Forecast Accuracy Metrics

Forecast Accuracy Metrics are the measurements practitioners use to evaluate forecast quality. The choice of metric matters as much as the choice of method — different metrics reward different behaviors, and the wrong metric for the wrong context produces forecasts optimized for the wrong outcome.

This page documents the metrics WFM practitioners encounter, their behavior under different data shapes, and which to use when. The headline rule: do not optimize MAPE on intermittent demand.

Why metrics matter

A forecast cannot be evaluated against itself. Accuracy is measured against actuals on held-out data — either historical periods reserved for testing or a rolling production comparison. The metric is the function that turns the difference between forecast and actual into a single comparable number.

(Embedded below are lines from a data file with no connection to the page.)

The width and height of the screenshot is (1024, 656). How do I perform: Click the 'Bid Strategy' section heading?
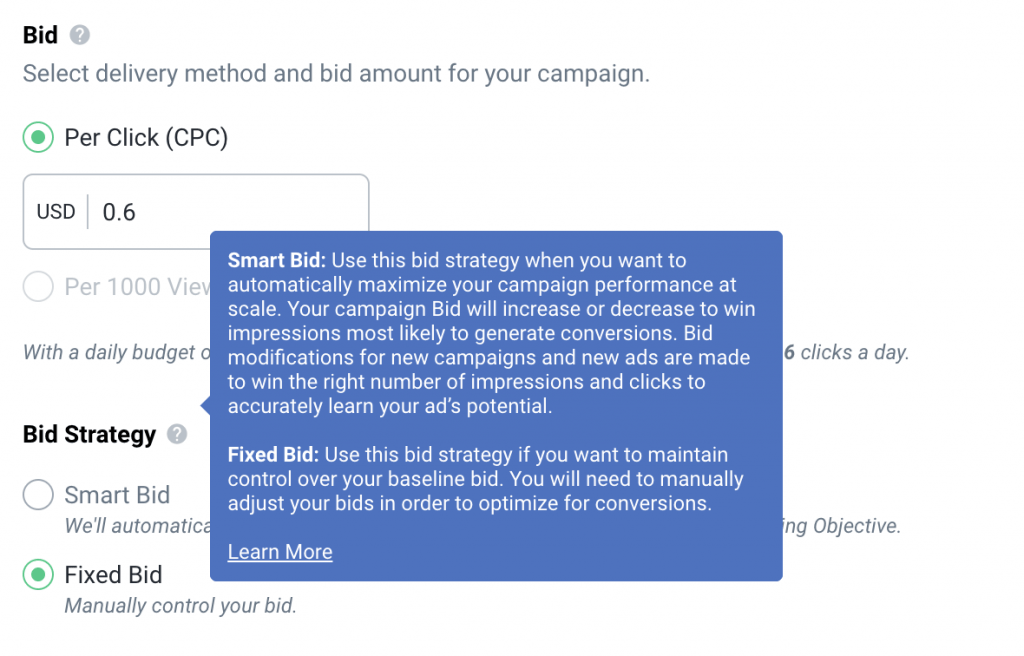tap(90, 434)
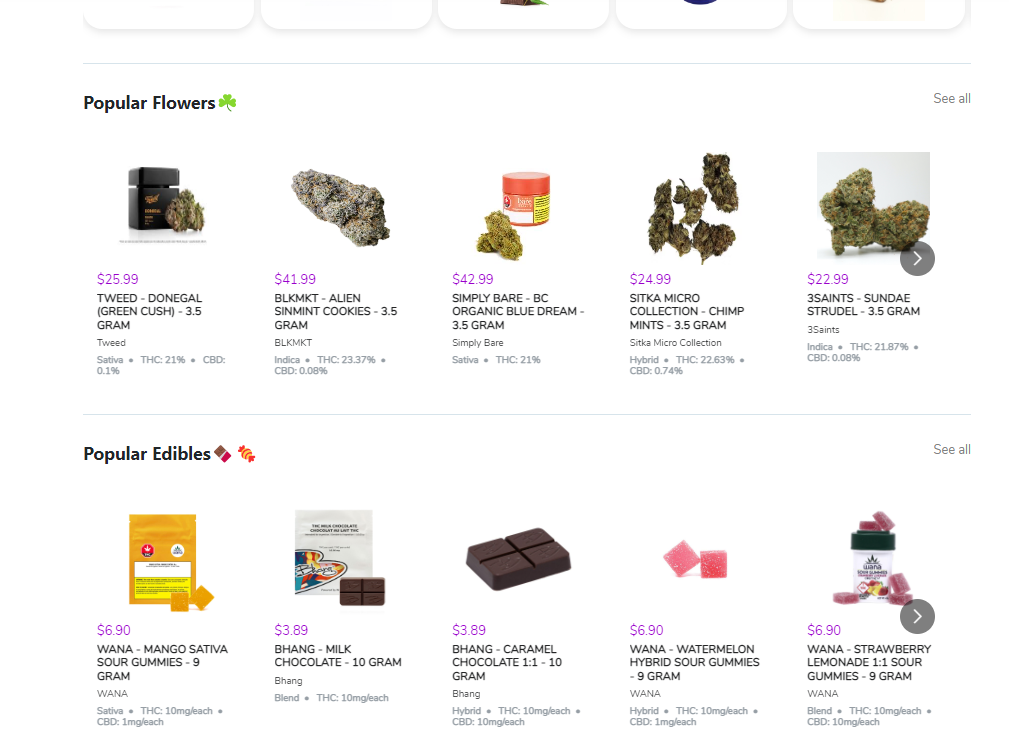Open TWEED - DONEGAL (GREEN CUSH) title link
The height and width of the screenshot is (755, 1009).
(x=149, y=312)
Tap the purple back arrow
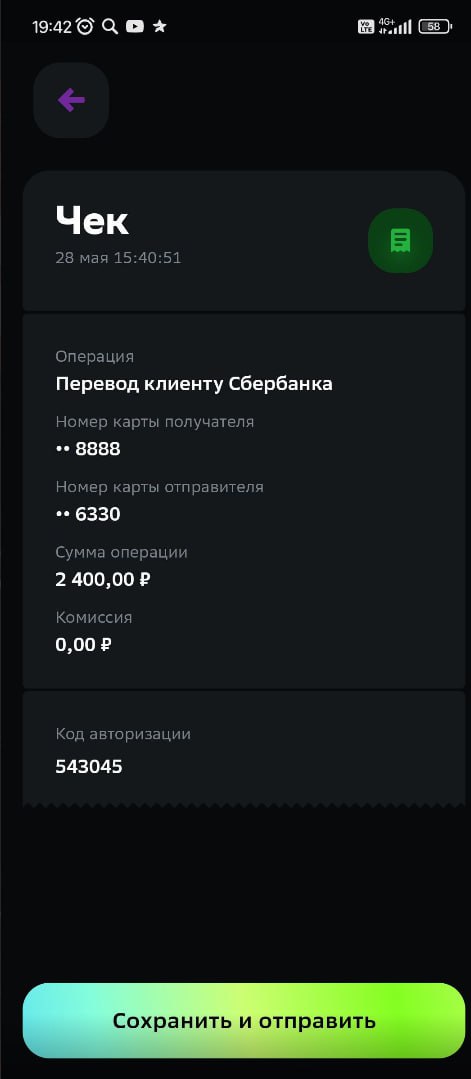Screen dimensions: 471x1079 click(x=71, y=100)
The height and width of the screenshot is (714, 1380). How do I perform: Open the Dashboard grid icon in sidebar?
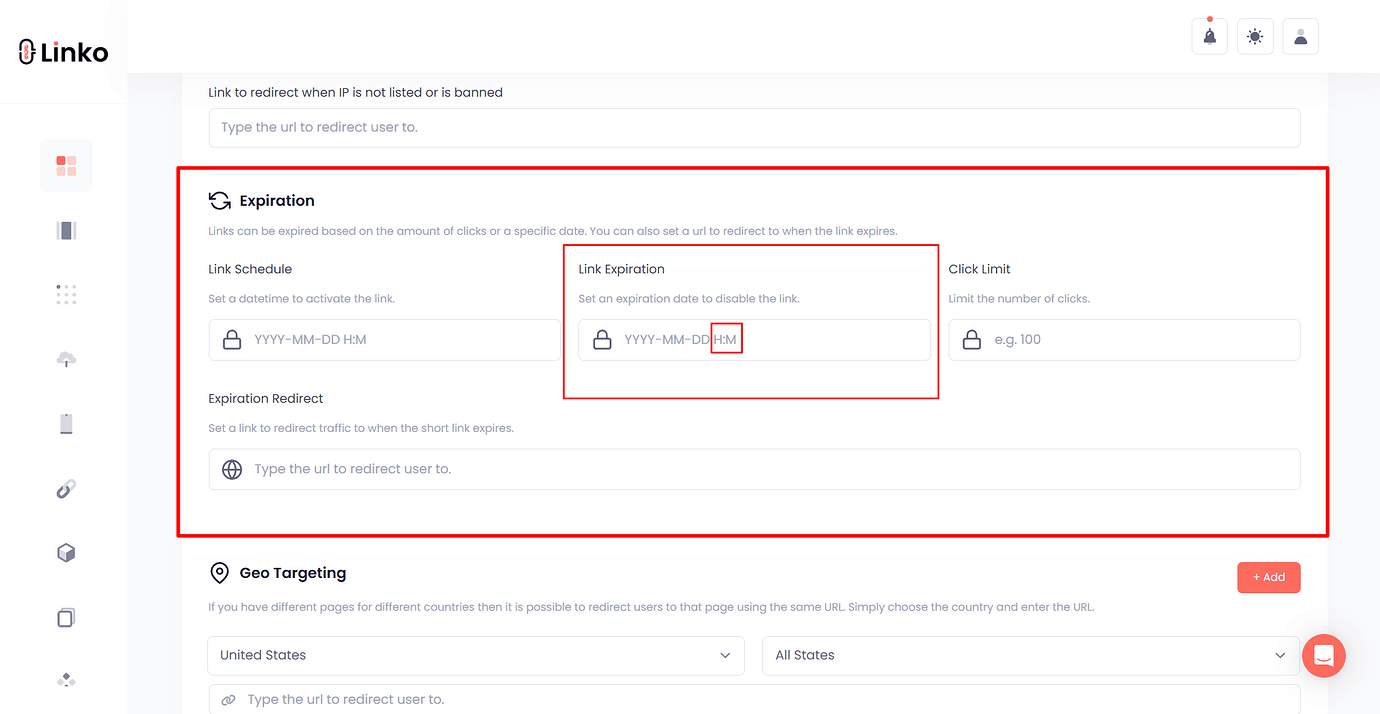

Different metrics produce different rankings. A method that wins on MAPE may lose on RMSE. A method that ties two competitors on RMSE may tie or differ dramatically on MASE. The metric is a value choice — what kind of error matters more.

In WFM contexts, the choice has operational consequences. A forecast that minimizes MAPE may systematically under-predict skill-level intermittent volume because percentage errors blow up near zero. A forecast that minimizes RMSE may produce smoother but less responsive forecasts that miss legitimate spikes. The practitioner needs to know what each metric rewards.

The core metrics

Throughout, let $y_{t}$ be the actual at time $t$ and ${\hat{y}}_{t}$ the forecast for time $t$ , with errors $e_{t} = y_{t} - {\hat{y}}_{t}$ .

Mean Absolute Error (MAE)

$MAE = \frac{1}{n} \sum_{t = 1}^{n} | e_{t} |$

In the units of the data. Easy to interpret: "on average, the forecast is off by N calls per interval." Robust to scale; treats all errors equally regardless of size.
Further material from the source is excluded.